Could the tags be re-used, if some of the possession limit 
has been consumed? Why not a NR ND duck stamp?


----------



## Bob Kellam (Apr 8, 2004)

Come on g/o it was an example not a condemnation.

Bob


----------



## g/o (Jul 13, 2004)

Bob Kellam said:


> Come on g/o it was an example not a condemnation.
> 
> Bob


Bob I'm sure it was only an example. The reason I question this is do you think guys that break the law, guides or the resident by double dipping are going to let leg tags scare them. "IF" residents do not have to abide by this no tags for us how is this going to stop a guide by bringing limits back as you say.
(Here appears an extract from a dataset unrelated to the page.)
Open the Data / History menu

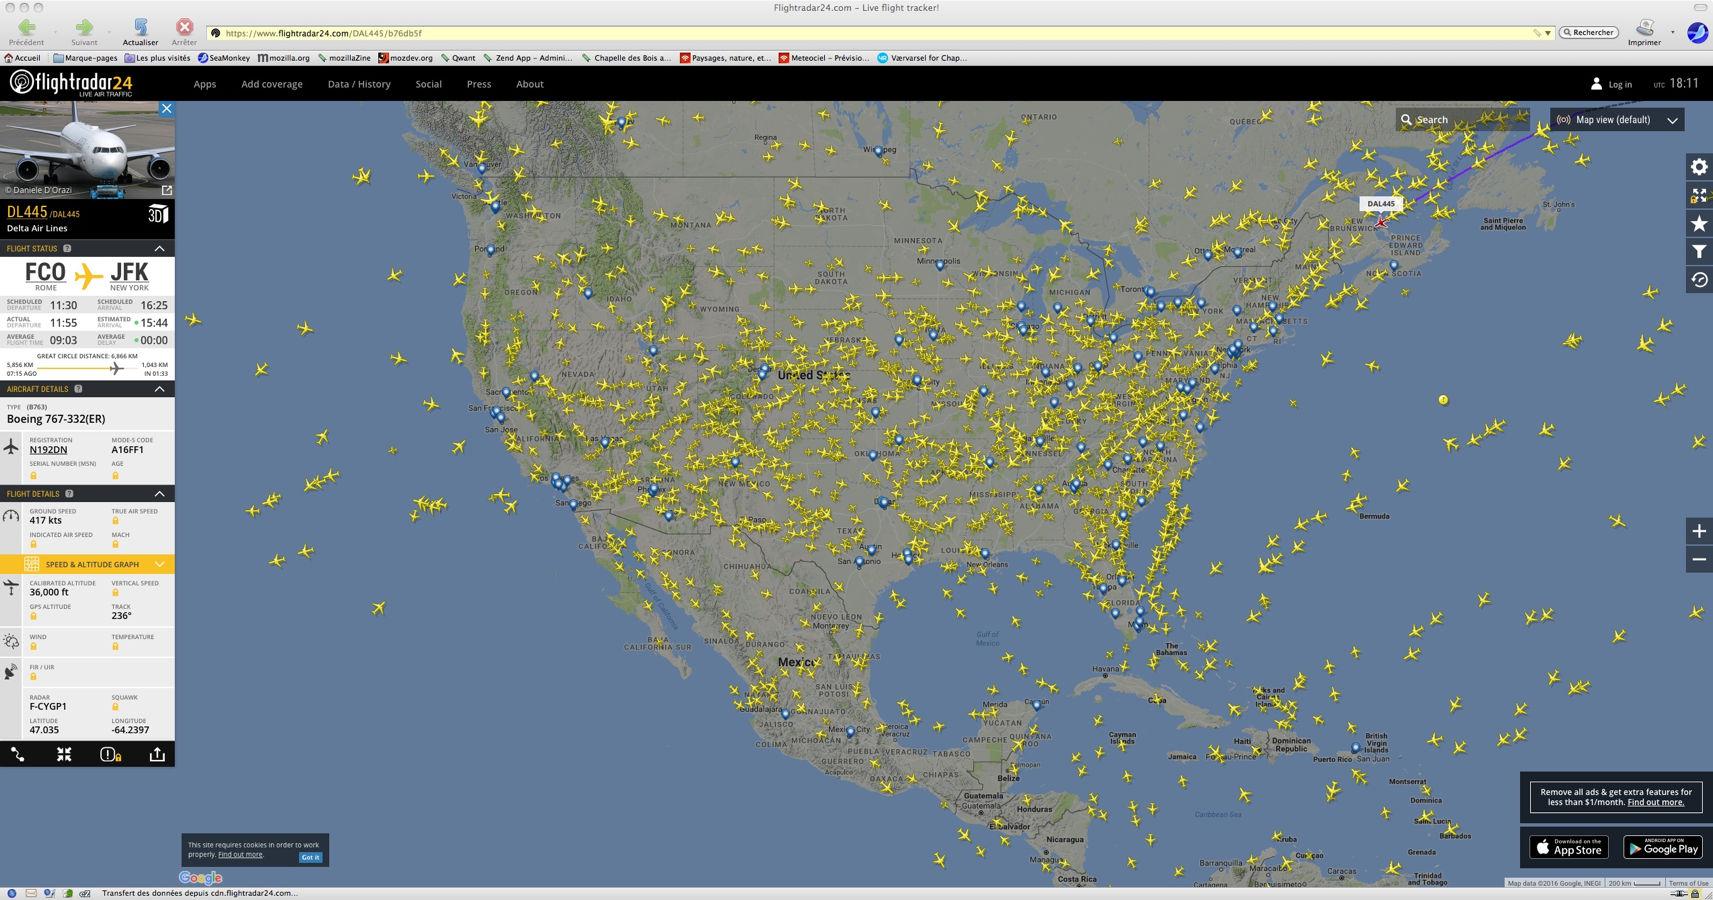pyautogui.click(x=359, y=84)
Nothing make sense here without reading the bill there has to be something else in it. Maybe Don will share it with us.


----------



## Chuck Smith (Feb 22, 2005)

Then if it is ducks only.....will early goose still count against your 7/14 days? Because it does now. Or Would the 7/14 days only be used for ducks?

Because I am in favor of leg tags if you don't have to use the 7/14 days period. This way you can give tne NR X duck tags, X goose tags and then X snow goose tags. Let use them up through out the season (staying with in possession limits of course.) Because that way a NR can take a week and hunt early goose and then take a week to hit the mallards, then take a week and come back to finish the rest of the tags....

- This would mean less pressure by spreading out the days NR hunters are allowed in the feild. (not trying to burn all tags with in 14 days) This will give the NR maybe the idea of trying different times to hunt than the typical First two weeks in OCT.
- Return visits (good for local economies)

This is just an idea. Because if people still have the 7/14 they are going to try to use all of the tags in that time period. Because if the NR has two 7 day periods they will try to make sure that the birds are around, (Peek Migration or Oct 7-21). If they have the whole season, they might try late season or other times of the year instead of the "Peek Migration".


----------



## KEN W (Feb 22, 2002)

PSDC said:


> Bob,
> 
> If the limit for ducks is 10 and geese 6. Does that mean
> a NR will get 16 tags? Can the tags be re-used if the birds
> ...


Tags could not be re-used.In the 60's and early 70's we recieved a book with either 3 or 4 days limit of tags.I believe it was 3 days.When they were used up....you hunted something else.This would allow you to eat of gift some birds.I believe in Sask we get 3 days limit of Sharptail and Hun tags.

We had to tag them at the pickup,just like we do deer now.You would not be allowed to wait until you cleaned them.

This would make enforcement much easier and like the case in Ashley this fall,make it easy to tell what belonged to who.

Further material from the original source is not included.